POCATELLO — An estimated 5,000 people turned out at the Portneuf Health Trust Amphitheatre in Pocatello on Wednesday during an event celebrating the upcoming open house for the Gate City’s new Church of Jesus Christ of Latter-day Saints temple.

The title of the event was “Connect, Protect, Prepare,” which alludes to the protections that family gives, according to Troy Dye of the church who’s the chairman of the Pocatello Temple Open House Committee.

“We feel like we have family here that protects us and helps us and family passed away on the other side,” Dye said.

The purpose of the event was to promote the temple and to give all the Latter-day Saint youth in the Pocatello temple district a chance to reconnect after being separated for so long because of precautions taken to prevent the spread of COVID-19. Food was plentiful at the event, with the Soda Barn alone donating 5,000 cookies.

The speaker for the event was Hank Smith, a professor at Brigham Young University in Provo, Utah. He had the crowd laughing as he talked about family relationships.

Smith also encouraged the audience to seek to make strong families and reminded them of the miraculous faith experience that is associated with temple attendance.

Overall, it was a successful event.

“It turned out really nice,” said Larry Fisher, communications director for the church in Pocatello.

There was music from the Mercy River singing group and Nik Day, and a huge reader board provided good viewing for those attending the event.

“Everybody I talked to said the youth really seemed to like it, and enjoyed the music and being together with all the other youth,” Fisher said.

He said it was a great event with youth coming from all across the Pocatello temple district, which includes Pocatello, Chubbuck, Blackfoot, American Falls, Grace, Soda Springs, McCammon, Inkom, Malad and Arimo.

Fisher said it’s exciting to get to this point with the temple. He says it’s the first church temple open house planned since the COVID-19 pandemic hit about a year and a half ago.

“The church closed the temples and now they’re starting to reopen,” Fisher said.

The temple’s open houses — set for Sept. 18 to Oct. 23 — will allow those who aren’t members of the church to go through the building and learn more about it before the Nov. 7 temple dedication ceremony.

“We’d love to have as many people as possible for the open house,” Fisher said.

The dedication ceremony itself is a special invitation for members of the faith, but everybody’s invited and encouraged to come and see it beforehand during the open house, Fisher said.

He says they’re excited to show it off to members of the community, and they’re eager to explain what the temples are for and the difference between a temple and a regular worship meeting house.

Stored data:
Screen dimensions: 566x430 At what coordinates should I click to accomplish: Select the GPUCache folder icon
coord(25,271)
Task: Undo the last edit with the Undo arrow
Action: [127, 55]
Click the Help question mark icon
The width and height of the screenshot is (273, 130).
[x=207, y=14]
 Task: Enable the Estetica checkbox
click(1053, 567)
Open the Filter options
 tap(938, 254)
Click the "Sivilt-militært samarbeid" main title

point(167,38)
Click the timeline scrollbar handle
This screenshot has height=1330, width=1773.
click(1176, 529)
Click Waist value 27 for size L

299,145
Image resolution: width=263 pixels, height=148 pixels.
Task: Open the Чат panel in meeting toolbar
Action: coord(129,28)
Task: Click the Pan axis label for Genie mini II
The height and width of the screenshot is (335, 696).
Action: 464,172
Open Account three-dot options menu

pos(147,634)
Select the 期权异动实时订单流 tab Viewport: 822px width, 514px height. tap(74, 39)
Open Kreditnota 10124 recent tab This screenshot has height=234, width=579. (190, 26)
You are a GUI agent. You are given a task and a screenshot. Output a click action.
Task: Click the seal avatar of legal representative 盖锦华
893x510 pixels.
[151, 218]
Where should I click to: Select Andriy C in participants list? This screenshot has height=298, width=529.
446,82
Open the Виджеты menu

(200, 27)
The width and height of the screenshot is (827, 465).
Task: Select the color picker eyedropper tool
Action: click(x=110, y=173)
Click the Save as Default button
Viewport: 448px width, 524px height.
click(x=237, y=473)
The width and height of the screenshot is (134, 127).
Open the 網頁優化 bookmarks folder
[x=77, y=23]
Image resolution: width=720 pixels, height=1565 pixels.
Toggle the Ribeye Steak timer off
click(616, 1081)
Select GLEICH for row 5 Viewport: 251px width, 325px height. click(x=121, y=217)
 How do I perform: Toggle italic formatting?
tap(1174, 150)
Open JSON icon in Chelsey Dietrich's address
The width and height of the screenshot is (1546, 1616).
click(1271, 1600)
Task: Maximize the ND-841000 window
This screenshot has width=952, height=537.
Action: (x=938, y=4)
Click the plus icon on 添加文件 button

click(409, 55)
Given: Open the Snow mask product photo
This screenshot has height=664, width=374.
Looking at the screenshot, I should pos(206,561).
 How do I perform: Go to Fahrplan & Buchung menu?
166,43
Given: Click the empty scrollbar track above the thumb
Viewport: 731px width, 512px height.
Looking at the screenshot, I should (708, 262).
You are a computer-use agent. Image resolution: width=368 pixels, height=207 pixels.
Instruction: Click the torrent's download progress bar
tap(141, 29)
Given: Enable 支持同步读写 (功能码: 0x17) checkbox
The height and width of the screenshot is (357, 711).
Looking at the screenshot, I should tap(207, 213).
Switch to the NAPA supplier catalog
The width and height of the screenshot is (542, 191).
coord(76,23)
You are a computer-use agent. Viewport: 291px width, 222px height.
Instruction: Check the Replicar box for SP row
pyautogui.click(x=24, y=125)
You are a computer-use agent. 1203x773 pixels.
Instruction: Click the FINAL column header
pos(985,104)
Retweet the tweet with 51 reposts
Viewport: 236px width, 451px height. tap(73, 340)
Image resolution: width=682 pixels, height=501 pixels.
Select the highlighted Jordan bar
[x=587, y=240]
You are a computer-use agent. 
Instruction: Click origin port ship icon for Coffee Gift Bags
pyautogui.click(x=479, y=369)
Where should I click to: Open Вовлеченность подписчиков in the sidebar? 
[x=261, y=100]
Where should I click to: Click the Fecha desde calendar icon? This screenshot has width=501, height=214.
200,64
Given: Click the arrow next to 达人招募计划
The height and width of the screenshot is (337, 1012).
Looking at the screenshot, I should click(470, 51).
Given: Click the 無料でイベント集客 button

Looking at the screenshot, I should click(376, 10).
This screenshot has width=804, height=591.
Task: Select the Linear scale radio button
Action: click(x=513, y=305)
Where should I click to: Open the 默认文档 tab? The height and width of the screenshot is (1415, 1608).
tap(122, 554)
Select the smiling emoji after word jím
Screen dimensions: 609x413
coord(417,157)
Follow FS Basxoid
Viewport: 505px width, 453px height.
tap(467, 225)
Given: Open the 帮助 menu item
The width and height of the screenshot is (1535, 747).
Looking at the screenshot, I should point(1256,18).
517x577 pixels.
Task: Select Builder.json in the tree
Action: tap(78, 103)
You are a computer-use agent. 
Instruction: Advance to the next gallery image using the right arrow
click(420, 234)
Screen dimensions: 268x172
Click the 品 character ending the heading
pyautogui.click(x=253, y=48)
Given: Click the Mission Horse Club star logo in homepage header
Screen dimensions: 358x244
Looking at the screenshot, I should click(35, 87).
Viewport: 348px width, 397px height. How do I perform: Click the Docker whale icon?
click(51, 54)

Work task 1:
Who was the speaker at the event described in the Pocatello temple article?
Work task 2:
List every person mentioned by name in the Pocatello temple article.

Problem solution 1:
Hank Smith, a professor at Brigham Young University in Provo, Utah.

Problem solution 2:
Troy Dye, Hank Smith, Larry Fisher, Nik Day